Zohra est folle amoureuse d'Omar. Le charmant séducteur laisse malheureusement vite place à un oppresseur psychologique, jusqu'aux premières violences physiques. La jeune femme reste pour le bien-être de sa fille, mais se lance dans l'apprentissage du kung fu pour rendre les coups. Le synopsis peut effrayer vu la sensibilité du sujet. Les débuts du film, un peu pop, flirtent d'ailleurs avec la limite permise de décalage pour une telle thématique. Passée l'appréhension, Mabrouk El Mechri parvient à toucher sa cible tout en conservant son parti-pris cinématographique. L'image s'assombrit en même temps que la tension s'accentue au sein du couple. Comme une vision fantasmée du parcours de la mère du réalisateur, l'émancipation du personnage fait de sa forme originale une force. La voix-off par laquelle l'histoire de Zohra est racontée accentue l'horreur de sa situation, la culpabilité infondée que l'on imagine pourtant l'accompagner et la force de résilience qui l'habite. Si le film conserve quelques éléments irréalistes, clins d'œil assumés aux films d'arts martiaux, il n'en reste pas moins captivant. Sabrina Ouazani et Ramzi Bedia y sont grandement pour quelque chose. Les deux comédiens frappent fort dans ces rôles à contre-emploi. Les voir évoluer tout en méfiance procure un malin plaisir, jusqu'à la confrontation finale, plutôt jouissive.

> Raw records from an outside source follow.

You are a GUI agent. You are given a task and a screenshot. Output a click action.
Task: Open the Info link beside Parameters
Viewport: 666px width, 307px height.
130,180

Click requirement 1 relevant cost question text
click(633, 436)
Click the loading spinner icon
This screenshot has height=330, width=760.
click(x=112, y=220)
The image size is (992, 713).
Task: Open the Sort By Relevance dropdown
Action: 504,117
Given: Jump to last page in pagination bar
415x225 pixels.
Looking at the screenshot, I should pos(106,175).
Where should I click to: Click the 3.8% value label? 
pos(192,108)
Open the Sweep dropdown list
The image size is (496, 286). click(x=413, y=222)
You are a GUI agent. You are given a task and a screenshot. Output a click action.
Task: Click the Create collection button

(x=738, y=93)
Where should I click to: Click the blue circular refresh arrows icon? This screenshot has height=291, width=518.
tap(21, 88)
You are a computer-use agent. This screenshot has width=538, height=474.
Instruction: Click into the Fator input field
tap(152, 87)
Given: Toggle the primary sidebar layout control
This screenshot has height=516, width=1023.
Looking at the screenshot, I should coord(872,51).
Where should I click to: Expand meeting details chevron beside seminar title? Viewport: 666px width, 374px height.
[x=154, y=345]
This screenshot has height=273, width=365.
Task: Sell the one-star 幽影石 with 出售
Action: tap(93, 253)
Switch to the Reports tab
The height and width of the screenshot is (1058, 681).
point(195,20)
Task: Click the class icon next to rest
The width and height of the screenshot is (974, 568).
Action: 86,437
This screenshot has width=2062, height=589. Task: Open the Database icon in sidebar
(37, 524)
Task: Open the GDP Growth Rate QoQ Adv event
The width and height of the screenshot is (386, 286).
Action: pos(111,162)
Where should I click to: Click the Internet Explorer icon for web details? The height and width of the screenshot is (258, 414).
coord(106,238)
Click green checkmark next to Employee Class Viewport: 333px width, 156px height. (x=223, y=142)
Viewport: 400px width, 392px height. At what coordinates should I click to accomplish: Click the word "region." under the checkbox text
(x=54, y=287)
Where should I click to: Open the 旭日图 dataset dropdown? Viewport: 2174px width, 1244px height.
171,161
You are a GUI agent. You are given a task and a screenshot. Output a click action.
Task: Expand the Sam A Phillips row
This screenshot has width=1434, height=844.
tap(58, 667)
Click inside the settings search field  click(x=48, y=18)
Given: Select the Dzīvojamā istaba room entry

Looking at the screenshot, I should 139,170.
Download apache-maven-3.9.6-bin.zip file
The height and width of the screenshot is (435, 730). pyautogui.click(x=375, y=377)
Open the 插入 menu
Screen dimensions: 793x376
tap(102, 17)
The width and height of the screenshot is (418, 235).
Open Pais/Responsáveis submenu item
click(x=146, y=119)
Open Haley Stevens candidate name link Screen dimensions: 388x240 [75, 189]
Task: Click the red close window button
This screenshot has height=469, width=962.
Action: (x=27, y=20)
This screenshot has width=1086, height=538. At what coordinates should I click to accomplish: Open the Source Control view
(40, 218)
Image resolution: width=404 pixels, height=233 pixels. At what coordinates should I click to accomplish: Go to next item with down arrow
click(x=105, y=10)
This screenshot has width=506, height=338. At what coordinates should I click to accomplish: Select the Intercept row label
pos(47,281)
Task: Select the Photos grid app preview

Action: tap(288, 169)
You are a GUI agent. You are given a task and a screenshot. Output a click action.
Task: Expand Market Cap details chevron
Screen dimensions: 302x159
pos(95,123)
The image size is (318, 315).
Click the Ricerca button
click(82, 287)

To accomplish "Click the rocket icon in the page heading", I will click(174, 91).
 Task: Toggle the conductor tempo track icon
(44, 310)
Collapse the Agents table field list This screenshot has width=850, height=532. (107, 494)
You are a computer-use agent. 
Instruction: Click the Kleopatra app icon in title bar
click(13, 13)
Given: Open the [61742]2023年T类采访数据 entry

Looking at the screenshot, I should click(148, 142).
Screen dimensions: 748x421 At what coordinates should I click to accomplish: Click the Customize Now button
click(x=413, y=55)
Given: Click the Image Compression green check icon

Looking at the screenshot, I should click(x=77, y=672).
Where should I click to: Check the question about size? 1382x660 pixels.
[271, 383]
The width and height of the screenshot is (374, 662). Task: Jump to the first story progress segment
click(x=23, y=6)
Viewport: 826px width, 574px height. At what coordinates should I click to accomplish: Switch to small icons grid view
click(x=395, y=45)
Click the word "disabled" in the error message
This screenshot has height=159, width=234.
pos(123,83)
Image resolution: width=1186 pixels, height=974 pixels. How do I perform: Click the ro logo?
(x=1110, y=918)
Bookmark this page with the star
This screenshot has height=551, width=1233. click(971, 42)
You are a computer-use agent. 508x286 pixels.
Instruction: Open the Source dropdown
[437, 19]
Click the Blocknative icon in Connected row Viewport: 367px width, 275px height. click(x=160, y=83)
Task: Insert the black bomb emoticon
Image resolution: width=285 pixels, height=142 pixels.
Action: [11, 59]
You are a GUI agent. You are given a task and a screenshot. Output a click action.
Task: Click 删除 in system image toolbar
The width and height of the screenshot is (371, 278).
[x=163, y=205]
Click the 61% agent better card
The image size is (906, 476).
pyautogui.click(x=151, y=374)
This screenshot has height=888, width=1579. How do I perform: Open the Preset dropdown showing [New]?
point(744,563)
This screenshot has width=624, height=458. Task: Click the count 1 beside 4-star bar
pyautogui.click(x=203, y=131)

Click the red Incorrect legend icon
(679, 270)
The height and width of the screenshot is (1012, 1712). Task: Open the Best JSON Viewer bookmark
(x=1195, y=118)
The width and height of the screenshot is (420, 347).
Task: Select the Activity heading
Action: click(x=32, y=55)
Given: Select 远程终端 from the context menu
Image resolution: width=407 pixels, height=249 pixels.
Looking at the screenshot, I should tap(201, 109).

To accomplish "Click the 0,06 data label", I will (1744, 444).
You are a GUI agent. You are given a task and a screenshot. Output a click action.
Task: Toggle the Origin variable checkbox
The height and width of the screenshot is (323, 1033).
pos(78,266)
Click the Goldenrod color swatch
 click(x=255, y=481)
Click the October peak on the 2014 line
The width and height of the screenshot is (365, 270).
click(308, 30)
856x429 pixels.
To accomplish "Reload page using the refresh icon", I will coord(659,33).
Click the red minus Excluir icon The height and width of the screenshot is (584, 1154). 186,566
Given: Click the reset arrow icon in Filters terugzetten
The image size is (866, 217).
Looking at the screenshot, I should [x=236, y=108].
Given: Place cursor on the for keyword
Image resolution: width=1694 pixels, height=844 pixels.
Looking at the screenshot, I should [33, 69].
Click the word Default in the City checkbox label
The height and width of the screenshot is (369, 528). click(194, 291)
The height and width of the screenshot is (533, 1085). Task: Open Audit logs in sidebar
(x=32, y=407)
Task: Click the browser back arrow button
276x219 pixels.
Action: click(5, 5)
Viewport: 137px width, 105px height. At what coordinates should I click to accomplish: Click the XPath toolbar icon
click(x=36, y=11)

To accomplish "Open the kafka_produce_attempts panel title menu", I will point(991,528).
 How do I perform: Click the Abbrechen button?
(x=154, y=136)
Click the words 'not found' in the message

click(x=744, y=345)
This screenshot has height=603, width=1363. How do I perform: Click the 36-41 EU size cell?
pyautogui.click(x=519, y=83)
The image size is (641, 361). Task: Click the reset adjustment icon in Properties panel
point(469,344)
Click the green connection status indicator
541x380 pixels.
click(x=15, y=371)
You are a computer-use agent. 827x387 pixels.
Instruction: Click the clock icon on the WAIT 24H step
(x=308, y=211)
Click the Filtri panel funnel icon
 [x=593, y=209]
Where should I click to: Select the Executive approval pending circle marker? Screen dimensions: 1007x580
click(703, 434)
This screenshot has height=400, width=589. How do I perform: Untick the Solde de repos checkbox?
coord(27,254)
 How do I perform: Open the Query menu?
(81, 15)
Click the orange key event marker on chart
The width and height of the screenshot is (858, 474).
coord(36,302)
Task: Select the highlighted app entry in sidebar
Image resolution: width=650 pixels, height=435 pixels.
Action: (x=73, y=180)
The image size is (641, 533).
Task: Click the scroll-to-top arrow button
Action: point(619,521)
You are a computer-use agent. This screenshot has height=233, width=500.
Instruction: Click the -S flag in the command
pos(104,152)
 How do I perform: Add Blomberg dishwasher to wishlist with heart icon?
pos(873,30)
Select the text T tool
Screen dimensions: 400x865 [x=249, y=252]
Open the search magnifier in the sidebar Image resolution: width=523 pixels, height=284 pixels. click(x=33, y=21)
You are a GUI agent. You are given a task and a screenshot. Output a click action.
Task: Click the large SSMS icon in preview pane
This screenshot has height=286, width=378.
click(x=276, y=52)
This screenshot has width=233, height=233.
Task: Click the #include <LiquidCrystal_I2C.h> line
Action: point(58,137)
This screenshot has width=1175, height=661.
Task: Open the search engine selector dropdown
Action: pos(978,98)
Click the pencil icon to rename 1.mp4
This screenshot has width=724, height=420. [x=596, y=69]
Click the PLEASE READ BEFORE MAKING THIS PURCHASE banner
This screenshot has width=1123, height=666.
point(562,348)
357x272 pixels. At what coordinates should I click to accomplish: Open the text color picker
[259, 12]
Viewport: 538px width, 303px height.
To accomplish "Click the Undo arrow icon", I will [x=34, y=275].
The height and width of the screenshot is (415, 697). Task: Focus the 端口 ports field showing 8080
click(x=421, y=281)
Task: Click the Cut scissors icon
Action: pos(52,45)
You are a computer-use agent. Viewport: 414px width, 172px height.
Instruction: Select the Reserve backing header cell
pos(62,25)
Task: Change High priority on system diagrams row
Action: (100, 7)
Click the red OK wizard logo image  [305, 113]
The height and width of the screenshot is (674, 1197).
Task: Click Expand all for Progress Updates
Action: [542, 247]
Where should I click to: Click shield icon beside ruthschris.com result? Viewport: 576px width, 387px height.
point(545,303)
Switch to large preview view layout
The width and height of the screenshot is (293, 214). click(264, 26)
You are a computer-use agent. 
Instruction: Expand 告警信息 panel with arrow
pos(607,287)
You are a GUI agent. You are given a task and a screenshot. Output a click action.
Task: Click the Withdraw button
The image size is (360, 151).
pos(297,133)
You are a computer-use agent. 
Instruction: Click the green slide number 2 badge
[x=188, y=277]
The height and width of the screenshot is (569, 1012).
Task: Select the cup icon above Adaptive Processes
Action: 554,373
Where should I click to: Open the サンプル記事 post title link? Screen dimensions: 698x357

Avec Sabrina Ouazani, Ramzi Bedia, Eye Haïdara... (1h38)

Women do cry, de Mina Mileva et Vesela Kazakova

© Eurozoom

Women do Cry parle de son temps, de famille et de maladie. C'est un cri de rage venu du cœur. Le film de Mina Mileva et Vesela Kazakova prend racine dans l'histoire personnelle de Vesela. En Bulgarie, deux sœurs se chamaillent autant qu'elles s'aiment, partagent leurs expériences amoureuses avec complicité et se soutiennent face à leur mère. Sonja, la cadette, contracte le VIH. Lora lui en veut à en crever. Petites disputes deviennent grands déchirements pendant que les femmes autour d'elles se débattent elles aussi avec l'existence. La mère semble se protéger derrière l'oracle, l'une de leur tante est en dépression post-partum, l'autre critique ses choix de vie tout en défendant la place des femmes dans la société bulgare. Les sujets abordés sont nombreux, mais s'articulent pourtant parfaitement autour de ce clan sous tension. Au milieu des touchantes vraies membres de la famille de Vesela Kazakova (elle-même à l'écran), l'actrice Maria Bakalova porte le rôle de Sonja. Repérée dans Borat, nouvelle mission filmée, l'actrice confirme là son intensité et son audace à habiter des rôles que peu pourraient assumer. Women do cry offre une fenêtre sans filtre sur les liens du sang et des problématiques sociales qui parleront à beaucoup. L'art de transformer le personnel en message universel.